(Required task): Copy the following listing line for line, with no changes.

(Given entries):
===

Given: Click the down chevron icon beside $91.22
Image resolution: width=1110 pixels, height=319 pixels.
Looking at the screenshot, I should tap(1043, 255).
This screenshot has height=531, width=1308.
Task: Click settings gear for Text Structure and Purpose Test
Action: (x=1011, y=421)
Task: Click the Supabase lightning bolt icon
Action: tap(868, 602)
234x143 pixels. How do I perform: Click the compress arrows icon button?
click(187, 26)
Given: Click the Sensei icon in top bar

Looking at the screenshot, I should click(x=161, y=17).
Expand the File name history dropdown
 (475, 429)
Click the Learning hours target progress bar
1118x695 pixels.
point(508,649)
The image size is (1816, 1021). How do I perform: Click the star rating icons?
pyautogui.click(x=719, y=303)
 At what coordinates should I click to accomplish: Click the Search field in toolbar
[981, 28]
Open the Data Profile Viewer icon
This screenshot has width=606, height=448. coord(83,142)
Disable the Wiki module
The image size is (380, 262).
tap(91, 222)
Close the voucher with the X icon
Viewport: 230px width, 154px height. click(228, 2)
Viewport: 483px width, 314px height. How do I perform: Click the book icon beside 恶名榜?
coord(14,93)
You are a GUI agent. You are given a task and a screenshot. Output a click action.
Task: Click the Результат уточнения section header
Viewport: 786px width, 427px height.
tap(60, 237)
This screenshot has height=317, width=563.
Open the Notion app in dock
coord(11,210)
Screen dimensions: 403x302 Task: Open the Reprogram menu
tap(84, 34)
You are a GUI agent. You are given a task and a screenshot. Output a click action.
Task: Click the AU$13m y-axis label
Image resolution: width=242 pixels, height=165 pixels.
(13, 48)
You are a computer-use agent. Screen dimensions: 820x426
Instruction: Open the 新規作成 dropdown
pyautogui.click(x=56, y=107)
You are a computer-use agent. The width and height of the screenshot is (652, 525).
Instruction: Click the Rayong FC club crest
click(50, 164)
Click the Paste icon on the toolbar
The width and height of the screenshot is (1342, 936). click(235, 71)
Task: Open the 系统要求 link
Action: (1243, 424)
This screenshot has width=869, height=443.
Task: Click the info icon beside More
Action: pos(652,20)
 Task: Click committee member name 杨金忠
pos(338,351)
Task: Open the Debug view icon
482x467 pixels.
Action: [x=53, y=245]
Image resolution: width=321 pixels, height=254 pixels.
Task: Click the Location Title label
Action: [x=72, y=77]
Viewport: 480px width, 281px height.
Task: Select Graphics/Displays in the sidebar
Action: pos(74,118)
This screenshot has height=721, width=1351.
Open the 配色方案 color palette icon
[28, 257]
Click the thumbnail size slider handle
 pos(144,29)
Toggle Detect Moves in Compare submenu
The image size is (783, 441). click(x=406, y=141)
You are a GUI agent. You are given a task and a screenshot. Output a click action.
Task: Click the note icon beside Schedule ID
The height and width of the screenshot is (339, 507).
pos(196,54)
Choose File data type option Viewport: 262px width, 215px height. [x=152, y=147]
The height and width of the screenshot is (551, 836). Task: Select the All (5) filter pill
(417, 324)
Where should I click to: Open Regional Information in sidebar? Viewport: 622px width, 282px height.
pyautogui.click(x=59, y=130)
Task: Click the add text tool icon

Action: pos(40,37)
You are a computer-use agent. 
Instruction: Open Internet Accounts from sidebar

===

(Task result):
Given: Click the down chevron icon beside $91.22
Image resolution: width=1110 pixels, height=319 pixels.
Looking at the screenshot, I should tap(1043, 255).
This screenshot has height=531, width=1308.
Task: Click settings gear for Text Structure and Purpose Test
Action: (x=1011, y=421)
Task: Click the Supabase lightning bolt icon
Action: tap(868, 602)
234x143 pixels. How do I perform: Click the compress arrows icon button?
click(187, 26)
Given: Click the Sensei icon in top bar

Looking at the screenshot, I should click(x=161, y=17).
Expand the File name history dropdown
 (475, 429)
Click the Learning hours target progress bar
1118x695 pixels.
point(508,649)
The image size is (1816, 1021). How do I perform: Click the star rating icons?
pyautogui.click(x=719, y=303)
 At what coordinates should I click to accomplish: Click the Search field in toolbar
[981, 28]
Open the Data Profile Viewer icon
This screenshot has width=606, height=448. coord(83,142)
Disable the Wiki module
The image size is (380, 262).
tap(91, 222)
Close the voucher with the X icon
Viewport: 230px width, 154px height. click(228, 2)
Viewport: 483px width, 314px height. How do I perform: Click the book icon beside 恶名榜?
coord(14,93)
You are a GUI agent. You are given a task and a screenshot. Output a click action.
Task: Click the Результат уточнения section header
Viewport: 786px width, 427px height.
tap(60, 237)
This screenshot has height=317, width=563.
Open the Notion app in dock
coord(11,210)
Screen dimensions: 403x302 Task: Open the Reprogram menu
tap(84, 34)
You are a GUI agent. You are given a task and a screenshot. Output a click action.
Task: Click the AU$13m y-axis label
Image resolution: width=242 pixels, height=165 pixels.
(13, 48)
You are a computer-use agent. Screen dimensions: 820x426
Instruction: Open the 新規作成 dropdown
pyautogui.click(x=56, y=107)
You are a computer-use agent. The width and height of the screenshot is (652, 525).
Instruction: Click the Rayong FC club crest
click(50, 164)
Click the Paste icon on the toolbar
The width and height of the screenshot is (1342, 936). click(235, 71)
Task: Open the 系统要求 link
Action: (1243, 424)
This screenshot has width=869, height=443.
Task: Click the info icon beside More
Action: pos(652,20)
 Task: Click committee member name 杨金忠
pos(338,351)
Task: Open the Debug view icon
482x467 pixels.
Action: [x=53, y=245]
Image resolution: width=321 pixels, height=254 pixels.
Task: Click the Location Title label
Action: [x=72, y=77]
Viewport: 480px width, 281px height.
Task: Select Graphics/Displays in the sidebar
Action: pos(74,118)
This screenshot has height=721, width=1351.
Open the 配色方案 color palette icon
[28, 257]
Click the thumbnail size slider handle
 pos(144,29)
Toggle Detect Moves in Compare submenu
The image size is (783, 441). click(x=406, y=141)
You are a GUI agent. You are given a task and a screenshot. Output a click action.
Task: Click the note icon beside Schedule ID
The height and width of the screenshot is (339, 507).
pos(196,54)
Choose File data type option Viewport: 262px width, 215px height. [x=152, y=147]
The height and width of the screenshot is (551, 836). Task: Select the All (5) filter pill
(417, 324)
Where should I click to: Open Regional Information in sidebar? Viewport: 622px width, 282px height.
pyautogui.click(x=59, y=130)
Task: Click the add text tool icon

Action: pos(40,37)
You are a computer-use agent. 
Instruction: Open Internet Accounts from sidebar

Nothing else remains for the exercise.